We can offer help
If you suffer from:
- Anxiety disorders
- Obsessive-compulsive and related complaints
- Trauma and stress-related complaints
- Mood disorders
- Personality-related complaints
- Physical complaints
Anxiety means that you experience a kind of threat in combination with a feeling of losing control. If this anxiety is disproportional to the actual danger you’re in and impairs your normal daily functioning, then you might be suffering from an anxiety disorder. In The Netherlands, an average of 10.1% of all people between the ages 18-64 in the Netherlands annually suffer from anxiety-related problems and 19.6% of all Dutch people have had an anxiety disorder at some point in their lives. Symptoms may be: avoiding certain situations, elevated alertness levels and a need for control, excessive focusing on major past events, uncertainty or anxiety related to social situations.

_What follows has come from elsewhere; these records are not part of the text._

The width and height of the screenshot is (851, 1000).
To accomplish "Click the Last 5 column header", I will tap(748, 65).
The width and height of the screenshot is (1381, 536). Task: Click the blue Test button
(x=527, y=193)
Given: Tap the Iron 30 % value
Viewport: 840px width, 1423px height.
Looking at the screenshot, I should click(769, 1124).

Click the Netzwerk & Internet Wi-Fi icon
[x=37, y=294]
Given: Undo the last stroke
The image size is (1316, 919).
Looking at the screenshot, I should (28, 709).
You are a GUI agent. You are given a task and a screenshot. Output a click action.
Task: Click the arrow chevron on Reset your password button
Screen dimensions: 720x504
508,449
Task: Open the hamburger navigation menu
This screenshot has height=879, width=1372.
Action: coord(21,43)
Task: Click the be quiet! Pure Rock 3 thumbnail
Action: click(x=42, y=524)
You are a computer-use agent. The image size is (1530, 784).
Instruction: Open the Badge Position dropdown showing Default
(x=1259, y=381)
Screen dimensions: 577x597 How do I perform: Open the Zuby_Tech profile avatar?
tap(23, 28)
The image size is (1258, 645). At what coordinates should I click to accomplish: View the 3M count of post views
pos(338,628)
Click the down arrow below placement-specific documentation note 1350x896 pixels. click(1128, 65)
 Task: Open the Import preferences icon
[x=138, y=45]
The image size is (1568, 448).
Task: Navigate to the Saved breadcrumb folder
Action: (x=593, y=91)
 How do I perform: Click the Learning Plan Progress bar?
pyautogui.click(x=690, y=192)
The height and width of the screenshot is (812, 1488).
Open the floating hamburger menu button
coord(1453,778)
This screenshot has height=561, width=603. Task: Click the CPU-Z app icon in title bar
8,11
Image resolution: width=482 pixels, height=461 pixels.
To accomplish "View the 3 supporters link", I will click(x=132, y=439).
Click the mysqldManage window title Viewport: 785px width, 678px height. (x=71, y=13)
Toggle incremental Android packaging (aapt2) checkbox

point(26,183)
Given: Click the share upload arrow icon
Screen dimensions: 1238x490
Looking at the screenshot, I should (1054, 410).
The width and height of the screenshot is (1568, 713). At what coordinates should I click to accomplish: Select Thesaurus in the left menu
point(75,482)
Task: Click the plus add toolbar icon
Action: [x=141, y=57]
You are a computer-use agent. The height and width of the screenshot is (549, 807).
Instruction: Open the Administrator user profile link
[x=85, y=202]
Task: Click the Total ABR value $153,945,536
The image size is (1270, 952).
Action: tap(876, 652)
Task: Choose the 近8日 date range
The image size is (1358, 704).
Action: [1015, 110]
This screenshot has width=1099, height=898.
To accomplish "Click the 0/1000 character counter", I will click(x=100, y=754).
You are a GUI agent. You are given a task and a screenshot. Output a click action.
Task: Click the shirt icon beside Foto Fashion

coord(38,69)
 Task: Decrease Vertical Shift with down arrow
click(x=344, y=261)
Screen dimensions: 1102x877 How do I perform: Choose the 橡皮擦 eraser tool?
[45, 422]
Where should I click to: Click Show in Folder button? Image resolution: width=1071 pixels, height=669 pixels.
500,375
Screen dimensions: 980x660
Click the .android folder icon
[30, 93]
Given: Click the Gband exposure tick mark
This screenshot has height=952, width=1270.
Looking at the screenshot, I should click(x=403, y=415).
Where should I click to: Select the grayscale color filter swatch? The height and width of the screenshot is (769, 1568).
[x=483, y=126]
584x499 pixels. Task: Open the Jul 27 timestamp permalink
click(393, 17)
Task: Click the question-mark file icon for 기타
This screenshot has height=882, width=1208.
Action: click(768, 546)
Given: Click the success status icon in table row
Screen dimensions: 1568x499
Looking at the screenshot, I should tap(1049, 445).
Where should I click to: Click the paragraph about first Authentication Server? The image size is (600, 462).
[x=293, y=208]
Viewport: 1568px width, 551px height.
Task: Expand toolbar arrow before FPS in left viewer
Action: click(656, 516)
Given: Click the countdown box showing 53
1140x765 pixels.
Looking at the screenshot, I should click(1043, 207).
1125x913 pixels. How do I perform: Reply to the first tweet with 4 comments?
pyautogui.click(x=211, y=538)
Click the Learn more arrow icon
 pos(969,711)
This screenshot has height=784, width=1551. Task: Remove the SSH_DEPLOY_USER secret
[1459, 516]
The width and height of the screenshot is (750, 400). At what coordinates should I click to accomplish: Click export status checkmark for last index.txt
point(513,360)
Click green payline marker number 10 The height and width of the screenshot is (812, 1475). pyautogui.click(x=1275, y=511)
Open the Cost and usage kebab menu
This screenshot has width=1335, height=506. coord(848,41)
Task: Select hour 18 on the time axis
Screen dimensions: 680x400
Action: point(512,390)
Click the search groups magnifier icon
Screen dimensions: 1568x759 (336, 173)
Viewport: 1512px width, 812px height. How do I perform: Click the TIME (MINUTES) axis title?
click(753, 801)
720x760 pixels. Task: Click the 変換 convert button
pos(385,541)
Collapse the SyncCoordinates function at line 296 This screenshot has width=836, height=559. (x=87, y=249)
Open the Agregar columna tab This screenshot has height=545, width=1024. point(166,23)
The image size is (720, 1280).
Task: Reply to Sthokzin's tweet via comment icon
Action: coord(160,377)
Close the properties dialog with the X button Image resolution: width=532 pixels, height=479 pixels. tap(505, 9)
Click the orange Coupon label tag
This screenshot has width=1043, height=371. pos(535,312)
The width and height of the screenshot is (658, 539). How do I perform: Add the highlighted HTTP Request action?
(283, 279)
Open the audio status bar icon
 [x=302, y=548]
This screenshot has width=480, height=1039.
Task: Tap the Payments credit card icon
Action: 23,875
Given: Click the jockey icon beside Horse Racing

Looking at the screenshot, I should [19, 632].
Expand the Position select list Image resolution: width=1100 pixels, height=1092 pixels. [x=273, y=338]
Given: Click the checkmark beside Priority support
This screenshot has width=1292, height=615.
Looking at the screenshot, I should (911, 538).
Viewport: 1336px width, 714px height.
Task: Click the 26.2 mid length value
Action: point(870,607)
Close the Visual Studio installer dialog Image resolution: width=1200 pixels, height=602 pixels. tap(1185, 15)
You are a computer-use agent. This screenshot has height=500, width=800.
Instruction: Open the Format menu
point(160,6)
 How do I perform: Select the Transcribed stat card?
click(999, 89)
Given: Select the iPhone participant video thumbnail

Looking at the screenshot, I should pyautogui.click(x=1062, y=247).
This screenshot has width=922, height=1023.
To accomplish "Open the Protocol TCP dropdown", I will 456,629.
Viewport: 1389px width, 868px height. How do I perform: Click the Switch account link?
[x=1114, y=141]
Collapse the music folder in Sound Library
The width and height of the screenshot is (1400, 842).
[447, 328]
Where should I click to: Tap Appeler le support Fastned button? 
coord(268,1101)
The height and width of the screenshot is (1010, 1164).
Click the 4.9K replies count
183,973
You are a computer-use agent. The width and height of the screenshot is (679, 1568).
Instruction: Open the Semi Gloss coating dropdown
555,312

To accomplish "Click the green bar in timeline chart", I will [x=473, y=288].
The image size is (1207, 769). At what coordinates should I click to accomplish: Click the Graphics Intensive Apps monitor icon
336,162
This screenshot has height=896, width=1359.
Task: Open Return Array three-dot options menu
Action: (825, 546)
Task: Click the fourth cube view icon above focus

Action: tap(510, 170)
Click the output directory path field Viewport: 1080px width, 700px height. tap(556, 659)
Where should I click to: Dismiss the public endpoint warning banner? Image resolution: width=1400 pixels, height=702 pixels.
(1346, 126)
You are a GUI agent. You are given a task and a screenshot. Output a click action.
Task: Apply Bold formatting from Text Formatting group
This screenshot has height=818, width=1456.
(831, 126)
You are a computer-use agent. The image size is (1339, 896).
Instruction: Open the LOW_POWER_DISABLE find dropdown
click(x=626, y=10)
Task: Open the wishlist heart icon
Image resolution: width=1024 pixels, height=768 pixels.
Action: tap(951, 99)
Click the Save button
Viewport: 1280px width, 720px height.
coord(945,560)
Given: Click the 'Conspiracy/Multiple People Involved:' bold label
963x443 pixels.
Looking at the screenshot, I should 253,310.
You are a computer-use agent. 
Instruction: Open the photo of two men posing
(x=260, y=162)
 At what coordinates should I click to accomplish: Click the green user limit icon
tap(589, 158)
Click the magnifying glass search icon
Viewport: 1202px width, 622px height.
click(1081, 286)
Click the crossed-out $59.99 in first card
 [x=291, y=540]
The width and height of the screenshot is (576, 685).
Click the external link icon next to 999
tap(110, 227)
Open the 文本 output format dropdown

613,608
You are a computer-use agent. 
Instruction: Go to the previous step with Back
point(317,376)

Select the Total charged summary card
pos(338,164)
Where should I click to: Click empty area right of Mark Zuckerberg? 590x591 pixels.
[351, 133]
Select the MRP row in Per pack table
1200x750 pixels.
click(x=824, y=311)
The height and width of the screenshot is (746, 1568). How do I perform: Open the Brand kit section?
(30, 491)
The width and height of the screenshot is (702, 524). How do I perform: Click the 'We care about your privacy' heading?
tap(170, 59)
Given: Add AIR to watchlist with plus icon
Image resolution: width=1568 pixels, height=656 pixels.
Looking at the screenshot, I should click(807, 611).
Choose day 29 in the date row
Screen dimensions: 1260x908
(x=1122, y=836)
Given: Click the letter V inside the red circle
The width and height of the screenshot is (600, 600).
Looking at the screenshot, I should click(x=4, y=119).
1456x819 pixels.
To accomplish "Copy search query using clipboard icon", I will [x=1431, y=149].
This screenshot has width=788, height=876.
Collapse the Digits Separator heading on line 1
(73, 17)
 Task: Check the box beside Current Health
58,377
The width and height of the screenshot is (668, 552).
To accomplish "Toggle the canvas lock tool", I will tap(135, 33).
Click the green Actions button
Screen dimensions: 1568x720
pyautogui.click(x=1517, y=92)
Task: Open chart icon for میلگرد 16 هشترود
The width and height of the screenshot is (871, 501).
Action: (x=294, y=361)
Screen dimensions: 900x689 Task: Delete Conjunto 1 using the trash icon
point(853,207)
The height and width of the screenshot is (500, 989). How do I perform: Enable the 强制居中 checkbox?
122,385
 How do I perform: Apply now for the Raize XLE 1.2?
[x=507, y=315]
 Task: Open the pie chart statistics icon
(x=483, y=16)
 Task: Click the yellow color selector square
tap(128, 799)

Below you will find a description of the most prevalent anxiety disorders.
- Panic disorder
panic attack is a sudden intense burst of anxiety, in which a number of symptoms occur within a short time interval and with a high intensity, such as dizziness, dyspnoea or heart palpitations. If you suffer from frequent panic attacks that occur without a specific apparent reason, you may be suffering from a clinical anxiety disorder. The subject may avoid certain situations out of fear of suffering another panic attack, which may cause the sufferer to also develop agoraphobia.
- Specific phobias
(warning; your health care insurer will not reimburse the costs of this diagnosis, see explanation at the end of this page)
People suffering from a specific phobia experience an extreme anxiety when exposed to a specific situation, animal or object or the avoidance of any of these. Examples are: fear of spiders, fear of flying, fear of heights, claustrophobia, fear of blood or needles.
- Social phobia
A social phobia involves the fear of social rejection or of being judged negatively by others. This causes social events such as birthdays, meetings, presentations, phone calls or doing the groceries to cause the subject significant distress. The subject will undergo these activities with extreme tenseness or will avoid them altogether.
- Generalised anxiety disorder (GAD)
If you experience a lot of anxiety in different everyday situations, you may be suffering from a generalised anxiety disorder. This often involves situations over which the subject has little control, such as work or safety, whereas there is no actual reason to worry. The subject will be prone to excessive worrying, symptoms of depression and bad premonitions.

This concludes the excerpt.